Exercise =>
Every entry must be repeated exactly in the answer.

[Stored items]

# # #

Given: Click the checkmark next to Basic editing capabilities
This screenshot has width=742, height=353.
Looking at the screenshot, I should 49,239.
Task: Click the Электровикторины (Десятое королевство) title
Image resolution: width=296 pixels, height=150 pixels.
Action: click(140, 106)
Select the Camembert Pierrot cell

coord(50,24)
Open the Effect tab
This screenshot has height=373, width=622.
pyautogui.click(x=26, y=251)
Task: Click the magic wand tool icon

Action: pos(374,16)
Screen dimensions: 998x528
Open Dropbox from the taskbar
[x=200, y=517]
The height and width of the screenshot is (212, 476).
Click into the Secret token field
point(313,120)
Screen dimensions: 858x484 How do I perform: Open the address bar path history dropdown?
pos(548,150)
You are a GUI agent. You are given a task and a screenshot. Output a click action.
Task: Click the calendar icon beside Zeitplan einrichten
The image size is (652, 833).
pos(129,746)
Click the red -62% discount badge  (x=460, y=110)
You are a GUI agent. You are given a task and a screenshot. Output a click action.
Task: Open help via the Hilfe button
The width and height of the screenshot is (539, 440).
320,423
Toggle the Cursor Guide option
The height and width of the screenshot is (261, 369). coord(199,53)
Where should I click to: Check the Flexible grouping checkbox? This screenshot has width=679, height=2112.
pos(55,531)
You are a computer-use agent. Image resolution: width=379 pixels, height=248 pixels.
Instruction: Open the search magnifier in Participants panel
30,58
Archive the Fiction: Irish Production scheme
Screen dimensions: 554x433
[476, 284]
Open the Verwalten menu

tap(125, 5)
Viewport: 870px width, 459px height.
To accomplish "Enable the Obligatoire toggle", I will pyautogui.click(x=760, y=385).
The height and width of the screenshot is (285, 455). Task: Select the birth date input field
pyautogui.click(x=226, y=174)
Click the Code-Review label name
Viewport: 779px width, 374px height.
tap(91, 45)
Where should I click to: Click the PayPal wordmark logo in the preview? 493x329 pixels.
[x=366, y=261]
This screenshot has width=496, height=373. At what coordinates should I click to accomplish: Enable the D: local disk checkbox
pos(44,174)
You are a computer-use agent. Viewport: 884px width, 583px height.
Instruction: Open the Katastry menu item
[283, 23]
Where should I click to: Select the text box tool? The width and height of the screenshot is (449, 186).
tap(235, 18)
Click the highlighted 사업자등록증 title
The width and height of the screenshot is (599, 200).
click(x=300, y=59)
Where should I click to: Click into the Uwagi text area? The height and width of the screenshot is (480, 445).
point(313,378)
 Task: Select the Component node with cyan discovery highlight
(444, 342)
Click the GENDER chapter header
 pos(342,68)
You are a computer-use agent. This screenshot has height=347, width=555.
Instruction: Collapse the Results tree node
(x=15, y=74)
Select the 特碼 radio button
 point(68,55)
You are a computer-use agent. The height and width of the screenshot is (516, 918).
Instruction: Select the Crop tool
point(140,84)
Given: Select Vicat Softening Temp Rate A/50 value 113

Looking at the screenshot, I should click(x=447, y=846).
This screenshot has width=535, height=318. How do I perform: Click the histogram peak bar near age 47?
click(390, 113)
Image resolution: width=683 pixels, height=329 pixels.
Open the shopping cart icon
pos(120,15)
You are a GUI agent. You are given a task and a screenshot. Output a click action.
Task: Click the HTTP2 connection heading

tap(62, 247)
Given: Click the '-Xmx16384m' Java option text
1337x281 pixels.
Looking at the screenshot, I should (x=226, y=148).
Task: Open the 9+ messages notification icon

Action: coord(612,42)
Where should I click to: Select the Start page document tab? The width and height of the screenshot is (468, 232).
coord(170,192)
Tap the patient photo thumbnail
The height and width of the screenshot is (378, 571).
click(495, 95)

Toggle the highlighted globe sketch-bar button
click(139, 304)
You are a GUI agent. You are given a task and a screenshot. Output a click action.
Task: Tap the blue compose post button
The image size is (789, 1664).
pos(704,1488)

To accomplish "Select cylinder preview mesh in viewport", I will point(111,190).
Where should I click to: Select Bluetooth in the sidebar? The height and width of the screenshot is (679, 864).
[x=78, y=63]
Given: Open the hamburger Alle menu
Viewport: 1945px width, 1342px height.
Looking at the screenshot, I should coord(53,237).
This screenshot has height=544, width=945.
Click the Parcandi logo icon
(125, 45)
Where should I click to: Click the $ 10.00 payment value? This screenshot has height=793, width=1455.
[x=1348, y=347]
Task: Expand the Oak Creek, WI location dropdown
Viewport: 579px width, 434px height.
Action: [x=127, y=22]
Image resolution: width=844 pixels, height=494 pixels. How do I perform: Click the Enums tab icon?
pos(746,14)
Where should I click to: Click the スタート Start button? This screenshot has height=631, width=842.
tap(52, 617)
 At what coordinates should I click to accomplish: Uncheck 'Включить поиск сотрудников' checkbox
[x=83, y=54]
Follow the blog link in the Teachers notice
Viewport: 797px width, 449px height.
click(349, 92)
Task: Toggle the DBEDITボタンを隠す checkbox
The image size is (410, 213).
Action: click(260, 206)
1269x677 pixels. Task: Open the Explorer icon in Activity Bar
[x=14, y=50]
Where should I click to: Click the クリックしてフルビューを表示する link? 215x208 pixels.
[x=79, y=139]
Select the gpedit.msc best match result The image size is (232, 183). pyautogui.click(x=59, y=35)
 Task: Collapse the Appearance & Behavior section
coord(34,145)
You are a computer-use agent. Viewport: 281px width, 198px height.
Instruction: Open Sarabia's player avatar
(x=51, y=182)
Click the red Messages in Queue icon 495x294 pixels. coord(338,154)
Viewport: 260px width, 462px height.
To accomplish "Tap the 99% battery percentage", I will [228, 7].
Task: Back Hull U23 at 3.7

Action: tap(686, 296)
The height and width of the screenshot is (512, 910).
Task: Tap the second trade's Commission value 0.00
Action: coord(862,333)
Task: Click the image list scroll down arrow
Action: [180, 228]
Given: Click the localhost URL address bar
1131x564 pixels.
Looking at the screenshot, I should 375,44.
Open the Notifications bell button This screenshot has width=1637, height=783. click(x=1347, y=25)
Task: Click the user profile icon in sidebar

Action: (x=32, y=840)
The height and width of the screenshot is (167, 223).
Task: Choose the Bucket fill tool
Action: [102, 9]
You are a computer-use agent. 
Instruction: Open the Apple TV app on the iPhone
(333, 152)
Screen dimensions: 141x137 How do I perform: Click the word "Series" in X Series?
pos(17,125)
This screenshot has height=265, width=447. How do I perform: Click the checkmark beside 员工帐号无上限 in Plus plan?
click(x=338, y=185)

# # #

Task output =>
Given: Click the checkmark next to Basic editing capabilities
This screenshot has width=742, height=353.
Looking at the screenshot, I should 49,239.
Task: Click the Электровикторины (Десятое королевство) title
Image resolution: width=296 pixels, height=150 pixels.
Action: click(140, 106)
Select the Camembert Pierrot cell

coord(50,24)
Open the Effect tab
This screenshot has height=373, width=622.
pyautogui.click(x=26, y=251)
Task: Click the magic wand tool icon

Action: pos(374,16)
Screen dimensions: 998x528
Open Dropbox from the taskbar
[x=200, y=517]
The height and width of the screenshot is (212, 476).
Click into the Secret token field
point(313,120)
Screen dimensions: 858x484 How do I perform: Open the address bar path history dropdown?
pos(548,150)
You are a GUI agent. You are given a task and a screenshot. Output a click action.
Task: Click the calendar icon beside Zeitplan einrichten
The image size is (652, 833).
pos(129,746)
Click the red -62% discount badge  (x=460, y=110)
You are a GUI agent. You are given a task and a screenshot. Output a click action.
Task: Open help via the Hilfe button
The width and height of the screenshot is (539, 440).
320,423
Toggle the Cursor Guide option
The height and width of the screenshot is (261, 369). coord(199,53)
Where should I click to: Check the Flexible grouping checkbox? This screenshot has width=679, height=2112.
pos(55,531)
You are a computer-use agent. Image resolution: width=379 pixels, height=248 pixels.
Instruction: Open the search magnifier in Participants panel
30,58
Archive the Fiction: Irish Production scheme
Screen dimensions: 554x433
[476, 284]
Open the Verwalten menu

tap(125, 5)
Viewport: 870px width, 459px height.
To accomplish "Enable the Obligatoire toggle", I will pyautogui.click(x=760, y=385).
The height and width of the screenshot is (285, 455). Task: Select the birth date input field
pyautogui.click(x=226, y=174)
Click the Code-Review label name
Viewport: 779px width, 374px height.
tap(91, 45)
Where should I click to: Click the PayPal wordmark logo in the preview? 493x329 pixels.
[x=366, y=261]
This screenshot has width=496, height=373. At what coordinates should I click to accomplish: Enable the D: local disk checkbox
pos(44,174)
You are a computer-use agent. Viewport: 884px width, 583px height.
Instruction: Open the Katastry menu item
[283, 23]
Where should I click to: Select the text box tool? The width and height of the screenshot is (449, 186).
tap(235, 18)
Click the highlighted 사업자등록증 title
The width and height of the screenshot is (599, 200).
click(x=300, y=59)
Where should I click to: Click into the Uwagi text area? The height and width of the screenshot is (480, 445).
point(313,378)
 Task: Select the Component node with cyan discovery highlight
(444, 342)
Click the GENDER chapter header
 pos(342,68)
You are a computer-use agent. This screenshot has height=347, width=555.
Instruction: Collapse the Results tree node
(x=15, y=74)
Select the 特碼 radio button
 point(68,55)
You are a computer-use agent. The height and width of the screenshot is (516, 918).
Instruction: Select the Crop tool
point(140,84)
Given: Select Vicat Softening Temp Rate A/50 value 113

Looking at the screenshot, I should click(x=447, y=846).
This screenshot has width=535, height=318. How do I perform: Click the histogram peak bar near age 47?
click(390, 113)
Image resolution: width=683 pixels, height=329 pixels.
Open the shopping cart icon
pos(120,15)
You are a GUI agent. You are given a task and a screenshot. Output a click action.
Task: Click the HTTP2 connection heading

tap(62, 247)
Given: Click the '-Xmx16384m' Java option text
1337x281 pixels.
Looking at the screenshot, I should (x=226, y=148).
Task: Open the 9+ messages notification icon

Action: coord(612,42)
Where should I click to: Select the Start page document tab? The width and height of the screenshot is (468, 232).
coord(170,192)
Tap the patient photo thumbnail
The height and width of the screenshot is (378, 571).
click(495, 95)

Toggle the highlighted globe sketch-bar button
click(139, 304)
You are a GUI agent. You are given a task and a screenshot. Output a click action.
Task: Tap the blue compose post button
The image size is (789, 1664).
pos(704,1488)

To accomplish "Select cylinder preview mesh in viewport", I will point(111,190).
Where should I click to: Select Bluetooth in the sidebar? The height and width of the screenshot is (679, 864).
[x=78, y=63]
Given: Open the hamburger Alle menu
Viewport: 1945px width, 1342px height.
Looking at the screenshot, I should coord(53,237).
This screenshot has height=544, width=945.
Click the Parcandi logo icon
(125, 45)
Where should I click to: Click the $ 10.00 payment value? This screenshot has height=793, width=1455.
[x=1348, y=347]
Task: Expand the Oak Creek, WI location dropdown
Viewport: 579px width, 434px height.
Action: [x=127, y=22]
Image resolution: width=844 pixels, height=494 pixels. How do I perform: Click the Enums tab icon?
pos(746,14)
Where should I click to: Click the スタート Start button? This screenshot has height=631, width=842.
tap(52, 617)
 At what coordinates should I click to accomplish: Uncheck 'Включить поиск сотрудников' checkbox
[x=83, y=54]
Follow the blog link in the Teachers notice
Viewport: 797px width, 449px height.
click(349, 92)
Task: Toggle the DBEDITボタンを隠す checkbox
The image size is (410, 213).
Action: click(260, 206)
1269x677 pixels. Task: Open the Explorer icon in Activity Bar
[x=14, y=50]
Where should I click to: Click the クリックしてフルビューを表示する link? 215x208 pixels.
[x=79, y=139]
Select the gpedit.msc best match result The image size is (232, 183). pyautogui.click(x=59, y=35)
 Task: Collapse the Appearance & Behavior section
coord(34,145)
You are a computer-use agent. Viewport: 281px width, 198px height.
Instruction: Open Sarabia's player avatar
(x=51, y=182)
Click the red Messages in Queue icon 495x294 pixels. coord(338,154)
Viewport: 260px width, 462px height.
To accomplish "Tap the 99% battery percentage", I will [228, 7].
Task: Back Hull U23 at 3.7

Action: tap(686, 296)
The height and width of the screenshot is (512, 910).
Task: Tap the second trade's Commission value 0.00
Action: coord(862,333)
Task: Click the image list scroll down arrow
Action: [180, 228]
Given: Click the localhost URL address bar
1131x564 pixels.
Looking at the screenshot, I should 375,44.
Open the Notifications bell button This screenshot has width=1637, height=783. click(x=1347, y=25)
Task: Click the user profile icon in sidebar

Action: (x=32, y=840)
The height and width of the screenshot is (167, 223).
Task: Choose the Bucket fill tool
Action: [102, 9]
You are a computer-use agent. 
Instruction: Open the Apple TV app on the iPhone
(333, 152)
Screen dimensions: 141x137 How do I perform: Click the word "Series" in X Series?
pos(17,125)
This screenshot has height=265, width=447. How do I perform: Click the checkmark beside 员工帐号无上限 in Plus plan?
click(x=338, y=185)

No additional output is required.